Monday, January 21, 2013

The Web Between the Worlds: Review

The Web Between the Worlds by Charles Sheffield tells the story of Rob Merlin (misspelled as Merlyn on the back of the book).  Merlin is the best engineer who has ever lived.  He has designed a machine, called the "Spider," that can extrude graphite cables which enable him to build incredibly long bridges of great strength.  His work comes to the attention of "The King of Heaven"--a man by the name of Darius Regulo who nearly owns the space mining business.  Regulo doesn't like rockets.  He doesn't like the energy wasted in getting them out of Earth's atmosphere and he envisions a space elevator (or "Beanstalk") that will reach from Earth to a synchronous orbit in space.  A bridge to the stars that will allow materials to be transported to and from Earth without the expense of rocket launches.  He wants Merlin to adapt his Spiders for work in space and to extrude silicon cables which will be much stronger than the graphite used on Earth.

Merlin is intrigued and agrees.  While working on the project, he meets several people who make him think about his past.  Merlin is an orphan.  Both of his parents were scientists and they each died in accidents--his father in a lab fire and his mother in a plane crash--within a day of each other.  The more contact Merlin has with the people connected to Regulo, the more convinced he becomes that his parents were murdered.  But why? And who was responsible?

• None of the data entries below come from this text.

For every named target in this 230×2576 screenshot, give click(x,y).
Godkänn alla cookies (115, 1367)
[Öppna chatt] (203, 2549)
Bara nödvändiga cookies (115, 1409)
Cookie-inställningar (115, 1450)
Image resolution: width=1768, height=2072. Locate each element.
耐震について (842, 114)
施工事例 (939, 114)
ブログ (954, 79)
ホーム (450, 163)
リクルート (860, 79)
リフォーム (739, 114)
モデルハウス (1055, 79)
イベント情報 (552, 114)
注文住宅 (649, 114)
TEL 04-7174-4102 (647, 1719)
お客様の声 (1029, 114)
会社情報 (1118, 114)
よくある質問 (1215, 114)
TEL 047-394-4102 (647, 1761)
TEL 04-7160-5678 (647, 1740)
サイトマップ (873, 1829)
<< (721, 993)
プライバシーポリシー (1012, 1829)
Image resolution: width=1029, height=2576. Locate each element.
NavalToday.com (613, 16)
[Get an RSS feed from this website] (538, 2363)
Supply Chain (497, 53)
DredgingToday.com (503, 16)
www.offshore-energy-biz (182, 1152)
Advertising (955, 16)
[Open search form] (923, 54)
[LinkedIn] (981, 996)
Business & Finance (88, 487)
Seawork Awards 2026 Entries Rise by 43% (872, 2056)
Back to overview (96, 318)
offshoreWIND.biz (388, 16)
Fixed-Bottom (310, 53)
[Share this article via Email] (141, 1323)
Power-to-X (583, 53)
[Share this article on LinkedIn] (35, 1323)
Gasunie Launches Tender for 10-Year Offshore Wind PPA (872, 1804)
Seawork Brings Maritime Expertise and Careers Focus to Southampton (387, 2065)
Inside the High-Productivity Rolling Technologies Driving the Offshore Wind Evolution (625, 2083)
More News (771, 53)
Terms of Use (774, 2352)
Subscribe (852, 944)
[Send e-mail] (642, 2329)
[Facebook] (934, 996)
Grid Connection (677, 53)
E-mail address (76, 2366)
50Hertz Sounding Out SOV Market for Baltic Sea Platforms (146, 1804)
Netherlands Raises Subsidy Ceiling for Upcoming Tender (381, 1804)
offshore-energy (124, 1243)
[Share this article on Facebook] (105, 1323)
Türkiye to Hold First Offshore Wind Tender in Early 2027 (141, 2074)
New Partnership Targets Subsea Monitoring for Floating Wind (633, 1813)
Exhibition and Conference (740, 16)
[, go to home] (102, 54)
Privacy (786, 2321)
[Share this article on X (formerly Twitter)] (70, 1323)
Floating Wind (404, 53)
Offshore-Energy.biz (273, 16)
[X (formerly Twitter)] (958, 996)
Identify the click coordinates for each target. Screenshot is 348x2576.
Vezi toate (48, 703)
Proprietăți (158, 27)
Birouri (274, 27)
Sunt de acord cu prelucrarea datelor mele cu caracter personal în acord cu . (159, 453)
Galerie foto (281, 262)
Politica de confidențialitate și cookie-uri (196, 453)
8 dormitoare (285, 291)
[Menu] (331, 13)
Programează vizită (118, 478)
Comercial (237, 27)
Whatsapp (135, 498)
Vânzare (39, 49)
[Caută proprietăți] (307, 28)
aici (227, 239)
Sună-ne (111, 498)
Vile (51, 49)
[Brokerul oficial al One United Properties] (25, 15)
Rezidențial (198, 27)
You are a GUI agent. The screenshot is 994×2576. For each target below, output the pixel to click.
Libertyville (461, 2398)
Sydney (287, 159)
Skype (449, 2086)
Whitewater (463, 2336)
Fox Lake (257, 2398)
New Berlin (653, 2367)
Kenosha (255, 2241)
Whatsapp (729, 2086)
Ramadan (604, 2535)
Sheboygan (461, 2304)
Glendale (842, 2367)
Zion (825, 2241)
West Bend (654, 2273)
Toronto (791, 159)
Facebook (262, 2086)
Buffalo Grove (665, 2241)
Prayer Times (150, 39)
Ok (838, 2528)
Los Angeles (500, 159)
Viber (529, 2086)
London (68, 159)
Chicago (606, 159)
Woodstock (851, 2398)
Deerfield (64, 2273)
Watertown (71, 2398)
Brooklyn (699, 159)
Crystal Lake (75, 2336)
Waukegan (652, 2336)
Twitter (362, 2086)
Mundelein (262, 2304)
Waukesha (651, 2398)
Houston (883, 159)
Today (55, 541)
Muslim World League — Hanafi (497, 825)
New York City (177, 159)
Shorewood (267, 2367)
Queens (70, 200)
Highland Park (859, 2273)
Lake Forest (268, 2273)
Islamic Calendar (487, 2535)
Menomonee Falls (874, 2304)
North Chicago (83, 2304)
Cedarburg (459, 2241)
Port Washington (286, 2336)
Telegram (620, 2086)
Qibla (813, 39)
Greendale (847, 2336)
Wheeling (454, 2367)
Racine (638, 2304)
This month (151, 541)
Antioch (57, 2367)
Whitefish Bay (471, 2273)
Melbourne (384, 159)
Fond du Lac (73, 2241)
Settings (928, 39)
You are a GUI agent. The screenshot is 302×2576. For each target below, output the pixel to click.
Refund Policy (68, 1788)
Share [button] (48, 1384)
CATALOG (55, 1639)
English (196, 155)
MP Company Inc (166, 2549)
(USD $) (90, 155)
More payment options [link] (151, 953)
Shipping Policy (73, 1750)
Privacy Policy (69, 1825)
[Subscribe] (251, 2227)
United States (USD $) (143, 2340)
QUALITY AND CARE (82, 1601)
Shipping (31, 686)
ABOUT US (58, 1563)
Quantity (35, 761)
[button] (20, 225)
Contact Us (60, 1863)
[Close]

A reviewer on GoodReads has compared Sheffield to Robert Forward because of the amount of technical detail and hard science involved.  I a point.  It's been a long time since I read Forward's books, but I don't remember the scientific details boring me quite the way the space elevator details do in The Web Between the Worlds.  I found myself zoning out for several paragraphs in various portions of the book while Merlin and Regulo hashed out the details of the Beanstalk.  I just really didn't need to know all the ins and outs of cable strength and velocity and mass and whatnot.  Really.  I suppose it's because Sheffield was a physicist first (chief scientist of Earth Satellite Corporation for many years) and a story-teller second.  Unfortunately, it shows.  

The story is interesting enough and he sold me on the space elevator idea fairly quickly--but the characters could use a bit more fleshing out and the secondary story-line (the murder of Merlin's parents) would have benefited from more detail and direct action.  Most of what we learn about their deaths comes from research reports from Howard Anson, a man who runs an information service and tracks the answers down for Merlin. Three stars for a solid science fiction read.

1 comment:

Anonymous said...

The murdered parents sounds like by far the most interesting plot thread...too bad it's only secondary!